# [PROBLEM DESCRIPTION]
Could you repeat word for word everything in the comment thread on credentials and tenure below, from "- Chris Miller" down to "smaller companies. (cont)"?

begin TEXT TO READ

Paul Graham postulates that credentials are becoming increasingly obsolete as small companies are paying people by performance, not by seniority. How does this relate to academic scientists?
- Michael Kuhn
Paul Graham believes the solution to all of society's ills is the creation of more small startups. He is a man with a hammer in search of nails.
- Chris Miller
Having been in both large (IBM) and small (startup) companies, it is hard not to agree a bit with Paul Graham.
- Anders Norgaard
It's a bit tenuous, but it somewhat relates via the gradual disappearance of tenure and continued focus on performance beyond year 7. =)
- Donnie Berkholz
Graham's argument is unrelated to academic culture. The argument he makes is (1) the trend in organizations is to smaller companies; (2) smaller companies will tend to select more based on performance, rather than credentials. The reason he gives for (2) is essentially an argument "in the limit", to use the mathematicians' phrase: if all companies had just one person, then it would obviously be true. Therefore, you'd expect this to be more true in smaller companies. (cont)
- Michael Nielsen
(cont) regardless of whether you believe any of this, none of the reasoning applies to academia, where the trend is to larger teams and larger organizations.
- Michael Nielsen
Getting rid of tenure will lead, in my opinion, to a far more fashion-driven approach, with ever more people concentrating on this year's fad, to make sure their contract is renewed. The current grant system surely leads to enough fashion-driven research. (A few years ago the Australian Research Council announced "priority areas". Applications in those areas doubled in the first year, leading to a great concentration of Australian scientists working in a few highly fashionable areas. Not good, IMO.)
- Michael Nielsen
Small companies put more value on street credentials (which expire fast) than on academic credentials. Big surprise. But is this really a new (or even growing) trend? Moreover there don't seem to be a lot more small companies relative to large companies (at least in the U.S.) than there were 10 or even 20 years ago: http://manyeyes.alphaworks.ibm.com/manyeye...
- Eric Jain
Michael Nielsen, I don't think tenure makes hiring any more or less fashion-driven than it already is... (1) b/c everyone already is fad-oriented, (2) there's no reason to assume that tenure is what drives quality of scientific output, and there's no reason to assume that once tenure disappears professor positions suddenly become impossible to hold on to (e.g. the private sector -- lack of tenure doesn't mean mass firings, and even if it did, who's to say those firings aren't good?)
- Benjamin Tseng
Regardless of if you agree or disagree with the institution of tenure, Freakonomics author (and John Bates Clark medalist) Steven Levitt's comments are interesting to consider: http://freakonomics.blogs.nytimes.com/2007...
- Benjamin Tseng
There does need to be a route by which people can pursue what interests them, whether or not anyone else cares about it. Tenure at an academic institution seems to be that route, and it works OK AFAIK.

end TEXT TO READ
begin DATASET SECTION

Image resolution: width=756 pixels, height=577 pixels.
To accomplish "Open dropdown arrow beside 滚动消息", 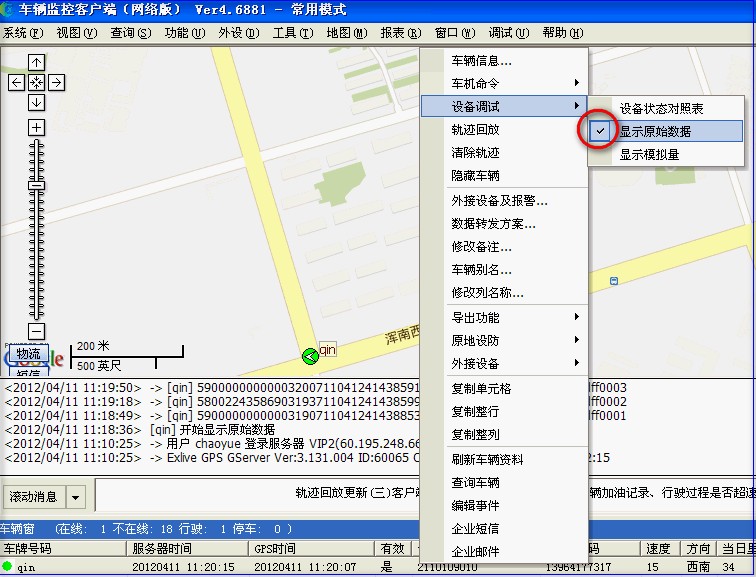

end DATASET SECTION

# [COMPLETED TASK]
- Chris Miller
Having been in both large (IBM) and small (startup) companies, it is hard not to agree a bit with Paul Graham.
- Anders Norgaard
It's a bit tenuous, but it somewhat relates via the gradual disappearance of tenure and continued focus on performance beyond year 7. =)
- Donnie Berkholz
Graham's argument is unrelated to academic culture. The argument he makes is (1) the trend in organizations is to smaller companies; (2) smaller companies will tend to select more based on performance, rather than credentials. The reason he gives for (2) is essentially an argument "in the limit", to use the mathematicians' phrase: if all companies had just one person, then it would obviously be true. Therefore, you'd expect this to be more true in smaller companies. (cont)